Despite the subsequent backpedaling from the governor's office, Pomona College environmental analysis professor Char Miller thinks Brown was putting “Southern California on notice” that it's time to share our water.
Though that's not without precedent, it is unusual. Water flows from north to south, and Southern California gets its H20 from the California Aqueduct that runs from Kern County, from the Owens Valley and from the Colorado River.
Northern California and the Central Valley are fed in part by the mighty Sierra Nevada mountains, which have seen record-low precipitation. A report just sent to us today from the California Department of Water Resources shows a low-low 1.1 inches of Northern Sierra snow pack.
In the meantime, anticipating cyclical drought conditions, Southern California water agencies, including the MWD, have done a good job of saving for a non-rainy day. (We reached out to the city of L.A.'s Department of Water and Power but had yet to hear back.)
“Water managers in the Southland read the tea leaves properly,” Miller of Pomona College told us. “They understand you have to bank water. Thats what they've been doing. The reservoirs here are relatively full. People here have been taking climate change seriously.”

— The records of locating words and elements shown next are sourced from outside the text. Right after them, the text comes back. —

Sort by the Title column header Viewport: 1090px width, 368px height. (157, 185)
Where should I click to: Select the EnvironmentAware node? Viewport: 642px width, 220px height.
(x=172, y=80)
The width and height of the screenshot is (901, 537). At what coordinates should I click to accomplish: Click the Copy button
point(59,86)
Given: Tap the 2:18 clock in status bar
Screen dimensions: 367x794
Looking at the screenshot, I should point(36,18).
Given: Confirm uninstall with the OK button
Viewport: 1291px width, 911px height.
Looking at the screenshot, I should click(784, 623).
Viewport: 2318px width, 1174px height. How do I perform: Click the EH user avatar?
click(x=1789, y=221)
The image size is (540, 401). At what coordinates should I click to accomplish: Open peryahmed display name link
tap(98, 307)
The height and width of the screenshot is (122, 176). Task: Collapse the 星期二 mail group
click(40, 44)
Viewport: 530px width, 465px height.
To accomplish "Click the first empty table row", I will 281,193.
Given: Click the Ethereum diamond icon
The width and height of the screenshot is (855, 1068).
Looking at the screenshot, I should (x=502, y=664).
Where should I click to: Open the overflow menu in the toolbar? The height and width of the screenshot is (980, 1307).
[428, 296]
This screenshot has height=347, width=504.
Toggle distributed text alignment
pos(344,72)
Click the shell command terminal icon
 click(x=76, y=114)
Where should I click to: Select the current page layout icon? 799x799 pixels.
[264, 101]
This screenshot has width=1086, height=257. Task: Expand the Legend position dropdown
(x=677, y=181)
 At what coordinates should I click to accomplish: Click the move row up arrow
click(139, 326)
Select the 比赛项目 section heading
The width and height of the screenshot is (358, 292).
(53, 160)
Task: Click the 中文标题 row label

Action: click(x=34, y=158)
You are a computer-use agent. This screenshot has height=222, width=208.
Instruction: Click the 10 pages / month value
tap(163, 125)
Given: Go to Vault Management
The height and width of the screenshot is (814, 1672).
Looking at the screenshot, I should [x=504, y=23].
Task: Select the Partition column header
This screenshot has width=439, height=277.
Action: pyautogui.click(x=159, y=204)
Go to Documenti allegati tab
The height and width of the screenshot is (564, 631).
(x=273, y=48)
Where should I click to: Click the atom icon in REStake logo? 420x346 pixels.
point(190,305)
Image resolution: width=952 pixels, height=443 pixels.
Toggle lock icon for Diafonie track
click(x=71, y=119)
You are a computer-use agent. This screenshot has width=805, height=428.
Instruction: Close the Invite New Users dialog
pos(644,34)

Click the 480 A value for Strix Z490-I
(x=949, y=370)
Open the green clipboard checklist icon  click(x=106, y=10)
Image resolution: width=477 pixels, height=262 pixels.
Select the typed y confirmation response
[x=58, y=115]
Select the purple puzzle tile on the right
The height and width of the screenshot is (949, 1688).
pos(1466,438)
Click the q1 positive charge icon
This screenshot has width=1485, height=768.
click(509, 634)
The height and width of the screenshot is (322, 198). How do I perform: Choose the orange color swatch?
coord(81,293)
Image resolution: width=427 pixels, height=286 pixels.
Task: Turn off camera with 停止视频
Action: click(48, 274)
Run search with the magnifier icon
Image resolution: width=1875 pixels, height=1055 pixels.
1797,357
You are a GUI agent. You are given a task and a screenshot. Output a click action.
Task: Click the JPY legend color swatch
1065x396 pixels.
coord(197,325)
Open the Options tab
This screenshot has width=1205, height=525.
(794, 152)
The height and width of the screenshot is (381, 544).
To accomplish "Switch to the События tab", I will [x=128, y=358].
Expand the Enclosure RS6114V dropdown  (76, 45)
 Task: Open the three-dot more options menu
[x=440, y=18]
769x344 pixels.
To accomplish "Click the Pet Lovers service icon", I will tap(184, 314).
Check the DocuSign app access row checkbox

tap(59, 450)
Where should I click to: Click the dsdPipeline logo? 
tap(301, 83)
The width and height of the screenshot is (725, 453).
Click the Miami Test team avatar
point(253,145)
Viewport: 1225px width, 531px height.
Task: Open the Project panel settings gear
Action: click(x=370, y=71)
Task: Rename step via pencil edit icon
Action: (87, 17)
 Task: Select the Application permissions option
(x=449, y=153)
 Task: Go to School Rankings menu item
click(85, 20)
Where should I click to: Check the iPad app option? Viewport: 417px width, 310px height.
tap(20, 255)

But it's the thirsty farm industry of the Central Valley, which the professor says uses a whopping 80 percent of the state's water, that would be the beneficiary of any water redistribution. “The real water buffalo in the room is Big Agriculture,” he says.
Would transferring water from south to north be technically feasible? “I don't know that that could be done,” says Nancy Vogel of the Department of Water Resources.
Professor Miller thinks we would more likely see “the transfer of water to the south slowed down if not cut.”
David Zilberman, a UC Berkeley professor of agricultural resources economics, agreed:
Generally you cut shipments. I suspect that that's what Brown will do. It's what happened in 1991.
It seems that President Obama is poised to help. His comments to the governor yesterday include an offering of federal might:
The Bureau of Reclamation is working closely with federal and California state authorities to facilitate water transfers and provide operational flexibility …
[Added at 4:58 p.m.]: We just got off the phone with MWD general manager Jeffrey Kightlinger, who sounded to us like a man ready to help out California's drier points north.
He said “infrastructure is a challenge” when it comes to any possibility of shipping water north. And, Kightlinger said, “Right now there's nothing to take.”
But he added that the MWD would cooperate if it becomes necessary:
I have told folks looking for help that my first obligation is to my ratepayers. No one is saying we're going to turn a cold shoulder on the rest of the state. I don't think it's so much water will be taken. Parties will find a way to work together. We did it in 1977 and in 2009 and we'll do it again. You do what you can to help.
[Added at 5:06 p.m.]: Westrup of the governor's office just added this to the conversation:
Water transfers from one part of the state to another are common, and they become critical in dry years. In fact back in May 2013, Governor Brown issued an Executive Order to direct state water officials to expedite the review and processing of voluntary transfers of water and water rights ahead of the drought we're now in.